----- EXCERPTED TEXT -----
Modern C++ • Lambda Expressions

Prior to C++11 the only way to use something resembling a closure in C++ required either third party libraries (such as Boost Bind), rolling your own workarounds (usually with function objects) or using proprietary compiler-specific extensions. I remember the first time i stumbled into a C++ closure in the good old days when Borland (R.I.P) added the __closure extension to their C++ compiler in order to implement the event-driven architecture of their RAD framework (the legendary Borland C++ Builder, the first real RAD C++ IDE in history). The implementation was limited though as it could only capture the context of a single object and not that of generic code blocks (the extension basically packed the this pointer with a function pointer into a 64-bit variable).

For those coming to C++ from scripting languages such as Javascript, Python, PHP and the like, where closures are a native construct, the lack of this useful and powerful feature must have been really disheartening. Closures provide a clean mechanism to capture state and attach it to a block of code “on the fly” for deferred processing, very useful for building event-driven applications for example, so native support that eliminates the implementation of clumsy workarounds is beneficial to the developers community.

Before delving into the details, let’s recall some useful concepts that will allow us to better understand the underlying mechanism. There is often confusion between the terms closure and lambda expression (or lambda function) which are often used interchangeably. In reality they refer to two different things, even though related of course. A lambda expression is the lexical definition of an anonymous function, that is a function that is not identified by a name, while a closure is the instantiation by the compiler of a lambda expression bound to its enclosing scope. Generally speaking, a closure is a programming technique to bind a block of code to the variables in the scope where the block is defined (a function with state). The set of variables bound to the lambda function form the environment of the closure when the lambda function is instantiated. The following picture depicts the whole concept

A C++ lambda expression has the following syntax

[<captures>*](<params>)* <specs>* <exc>* <ret-type>* {<body>}

where the clauses are defined as follows (* denotes optional clauses)

<captures>        ::=  <capture-default> | 
                       <capture-list> | 
                       <capture-default>, 
                       <capture-list>
<capture-default> ::=  & | =
<capture-list>    ::=  <capture> | <capture-list>, <capture>
<capture>         ::=  variable | &variable | this
<params>          ::=  param | <params> param
<specs>           ::=  mutable | constexpr
<exc>             ::=  throw() | noexcept
<ret-type>        ::=  -> return-type
<body>            ::=  lambda-code

In the above expression, [] specifies the capture environment, that is the variables captured from the enclosing scope, which can be a default “catch-all” [&] indicating that all variables are captured by reference, or [=] indicating that all variables are captured by value, or it can be a list of specific captured variables by value or reference [var1, &var2, var3, ..., this], including the this pointer, or a default catch-all and a list of specific variables, or it can be void [] indicating that no variables are captured. A list of parameters passed to the lambda function may optionally follow, along with the optional specifiers mutable|constexpr, an optional exception specification throw()|noexcpt, an optional return type, and finally the body of the lambda function.
----- DATA BELOW -----
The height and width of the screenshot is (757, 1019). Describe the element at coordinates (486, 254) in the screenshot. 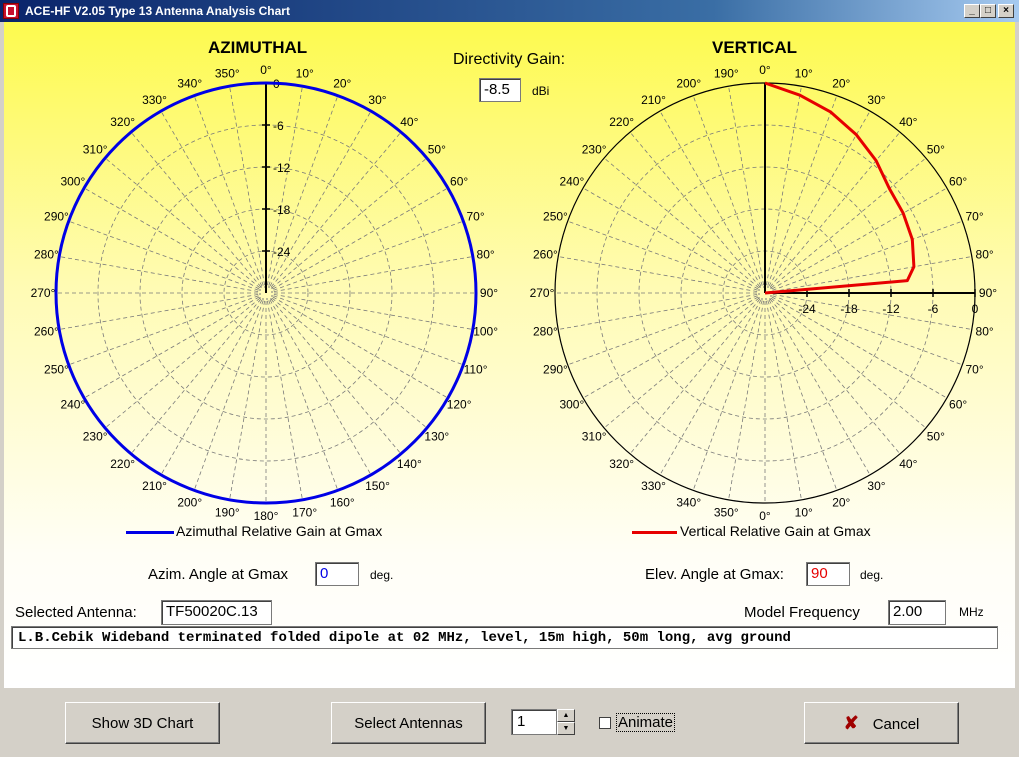

I see `azimuth-angle-label: 80°` at that location.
-----
TASK LIST:
(A) Which approaches does the article on C++ lambda expressions give as the only ways to get something resembling a closure before C++11?
(B) Can you carry on the article on C++ lambda expressions from the point where it stops?
The data plays no part in what follows and can be set aside.

RESPONSES BY TASK:
(A)
- Third party libraries, such as Boost Bind
- Rolling your own workarounds, usually with function objects
- Proprietary compiler-specific extensions

(B)
Let’s have a look at some example code

auto closure = []{ std::cout << "I'm a lambda function!" << std::endl; };
 
closure(); // prints "I'm a lambda function!"

the above code defines a lambda expression that does not capture anything, has no parameters and does not return a value. This lambda expression generates a closure object, which is an rvalue of an unspecified unique type generated at the point of occurrence and automatically inferred with the auto keyword. The closure can then be used like a normal function using the function operator to invoke the lambda code.

Technically, the closure is internally implemented using a function object along with other mechanisms to construct the environment, along the lines of the following code

class __lambda_1768387__
{
 public: 
  void operator()() const
  {
    std::cout << "I'm a lambda function!" << std::endl;
  }
};

__lambda_1768387 __closure = __lambda_1768387__{};
closure();

but all this verbose implementation is hidden behind a more concise native construct that’s way easier to use. This means that C++ closures are “callables” and can be wrapped into generic function objects, like in the following code

// Create a function object that "wraps" the lambda
std::function<void()> f = []{ std::cout << "I'm a lambda function!" << std::endl; };

f(); // prints "I'm a lambda function!"

This is, however, an indirection used to treat the lambda as a generic object that can be called using function-style syntax and one of the few ways to work around the fact that the type of a lambda is only known to the compiler. Let’s see some more examples

int x = 1, y = 2, z = 3;

// A lambda with a default capture by reference returning an int
auto f = [&]() -> int { return x + y + z; };

std::cout << f() << std::endl; // prints 6

x = 2;

std::cout << f() << std::endl; // prints 7

In the above code we define a lambda function that captures all the variables in the enclosing scope by reference and returns an integer (the return type can be omitted if the compiler can unambiguously infer it). As can be seen, if any of the captured variables is modified the changes will be reflected in the closure’s environment. This fact should serve as a stark reminder that closures are generally not isolated self-contained objects. Variables captured by reference introduce dependencies tied to the captured variables’ lifetime so one must be cautious when using them from within a lambda function as they may have been modified outside or even no longer exist.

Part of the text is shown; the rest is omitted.